§ **Wat gevraagd wordt**
Vat het fragment over koning David hieronder alstublieft samen in drie zinnen.

§ **Aangeleverd fragment**
══════

When King David was old and advanced in years, they covered him with blankets, but he could not keep warm.
2 Toen zeiden zijn knechten tot hem: Laat ze mijn heer den koning een jonge dochter, een maagd zoeken, die voor het aangezicht des konings sta, en hem koestere; en zij slape in uw schoot, dat mijn heer de koning warm worde.
So his servants said to him, “Let us look for a young virgin for our master the king. Let her serve the king and take care of him. Let her lie in his arms so that our master the king may keep warm.”
3 Zo zochten zij een schone jonge dochter in alle landpalen van Israel; en zij vonden Abisag, een Sunamietische, en brachten ze tot den koning.
So they searched for a beautiful girl within all the borders of Israel. They found Abishag the Shunammite and brought her to the king.
4 En de jonge dochter was bovenmate schoon, en koesterde den koning, en diende hem; doch de koning bekende ze niet.
The girl was very beautiful. She served the king and took care of him, but the king did not have sexual relations with her.
5 Adonia nu, de zoon van Haggith, verhief zich, zeggende: Ik zal koning zijn; en hij bereidde zich wagenen en ruiteren, en vijftig mannen, lopende voor zijn aangezicht.

══════

§ **Het materiaal**
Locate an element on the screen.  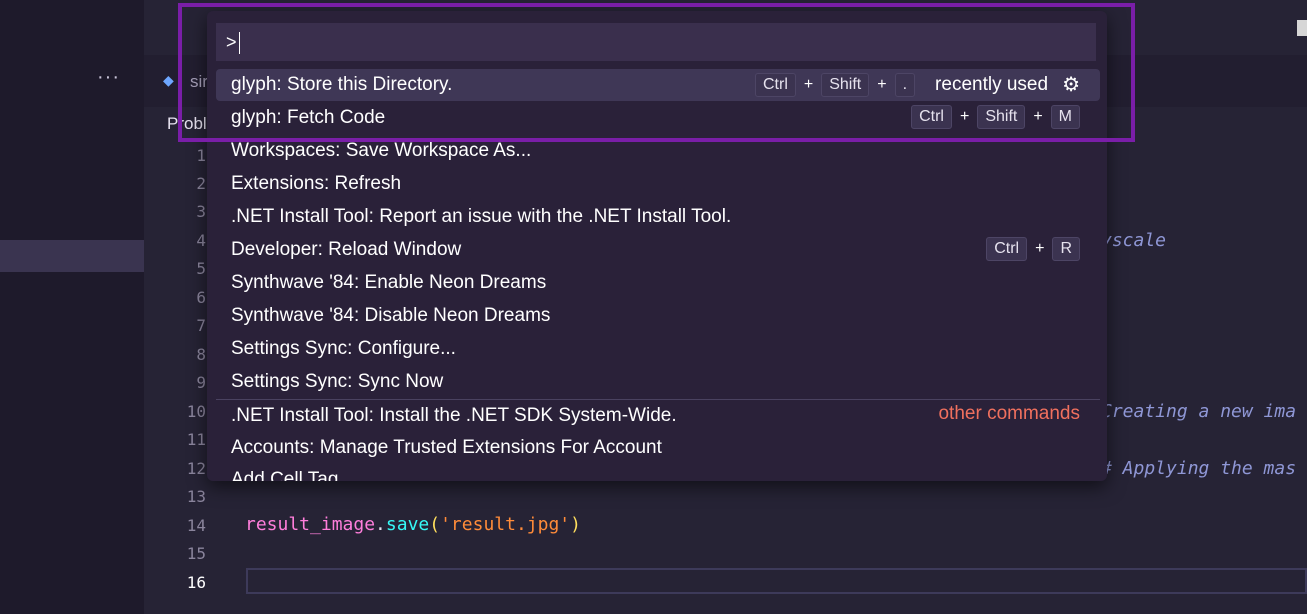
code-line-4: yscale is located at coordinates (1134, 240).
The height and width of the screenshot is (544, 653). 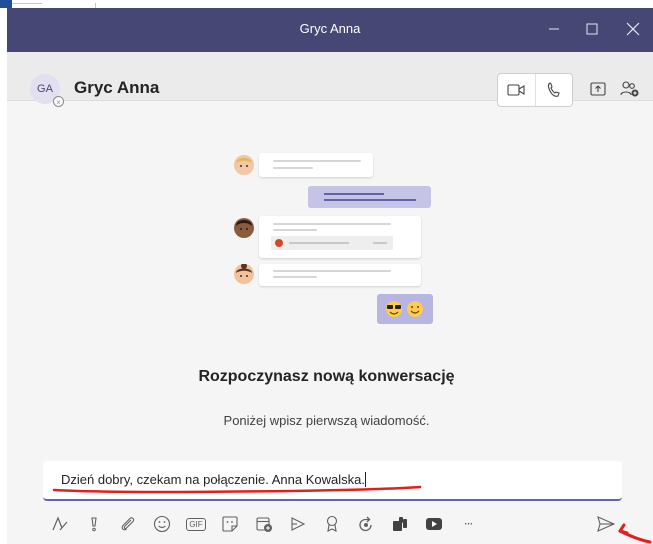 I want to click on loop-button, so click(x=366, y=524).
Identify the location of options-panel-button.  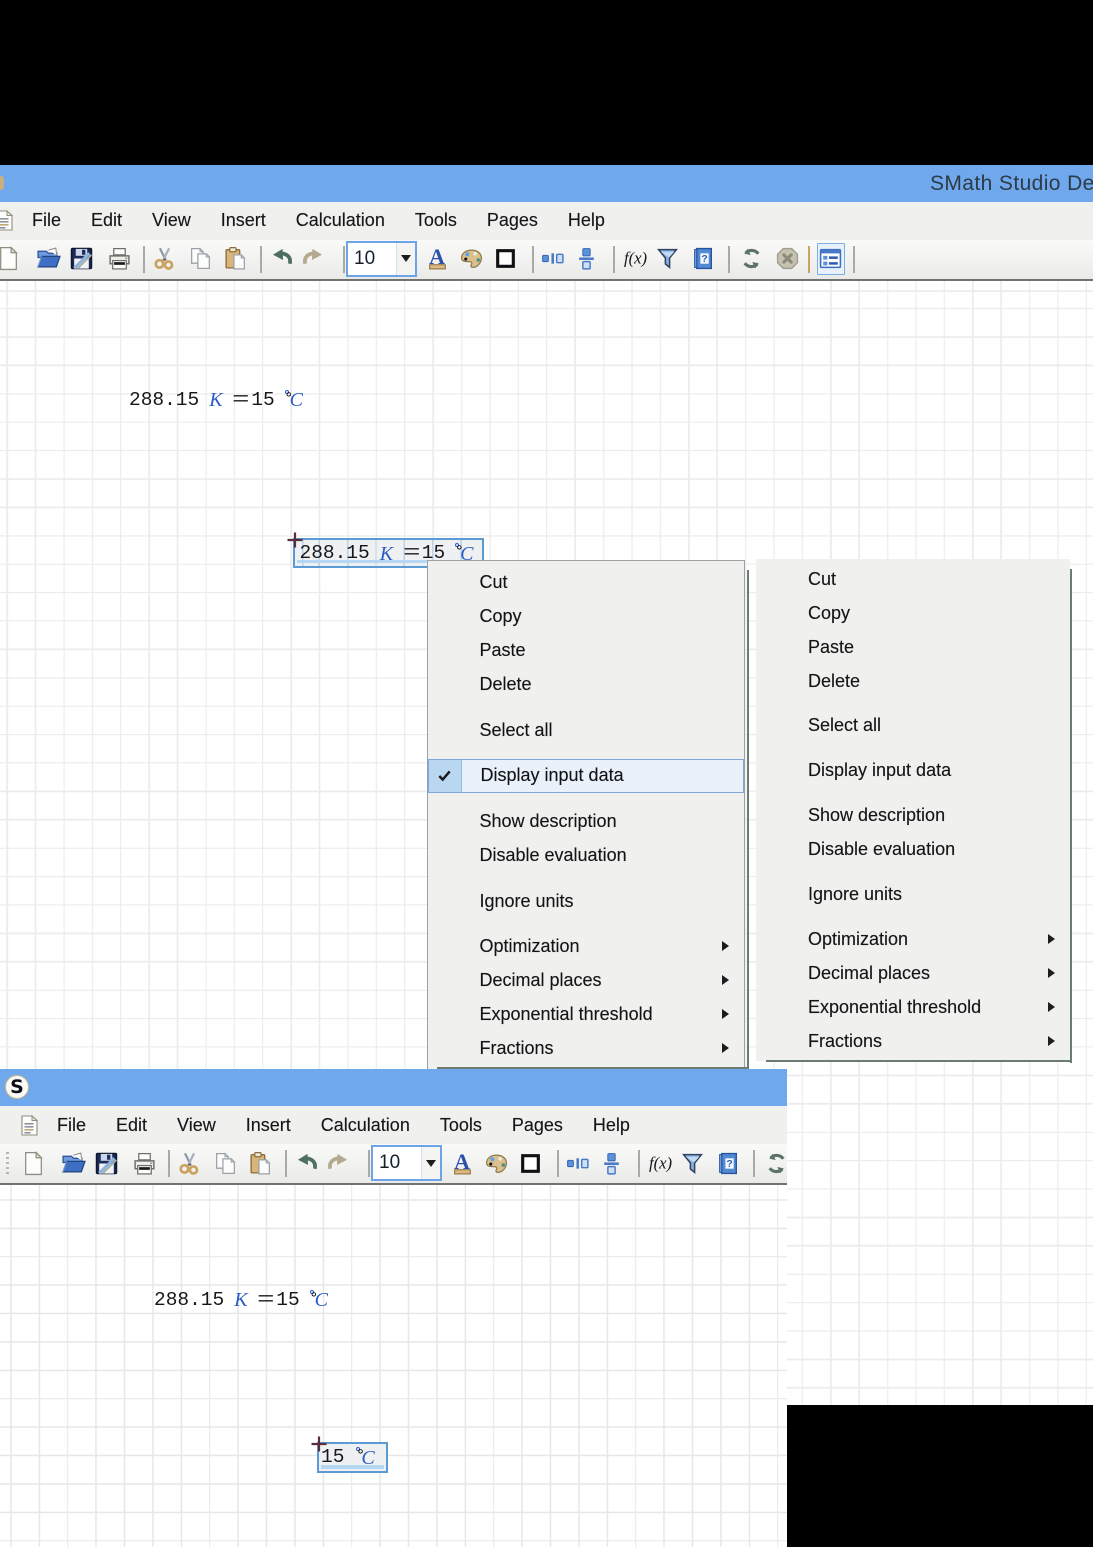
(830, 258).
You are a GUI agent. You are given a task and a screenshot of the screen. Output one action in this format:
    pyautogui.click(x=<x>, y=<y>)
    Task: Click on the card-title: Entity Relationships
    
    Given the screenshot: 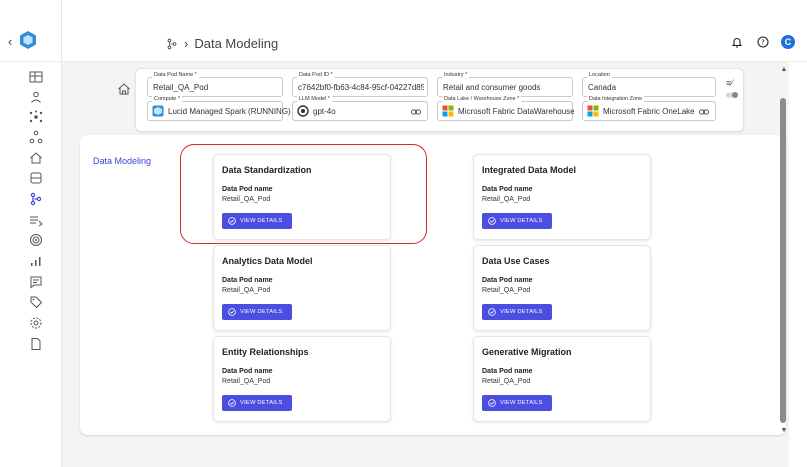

══════

§ **Antwoord**
Koning David was oud en kon het niet warm krijgen, daarom stelden zijn knechten voor een jonge maagd voor hem te zoeken die hem zou dienen en verwarmen. Ze vonden in Israël de zeer mooie Abisag, een Sunamietische, die de koning verzorgde en diende, al bekende hij haar niet. Adonia, de zoon van Haggith, verhief zich en zei dat hij koning zou worden, en hij bracht wagens, ruiters en vijftig mannen bijeen die voor hem uit liepen.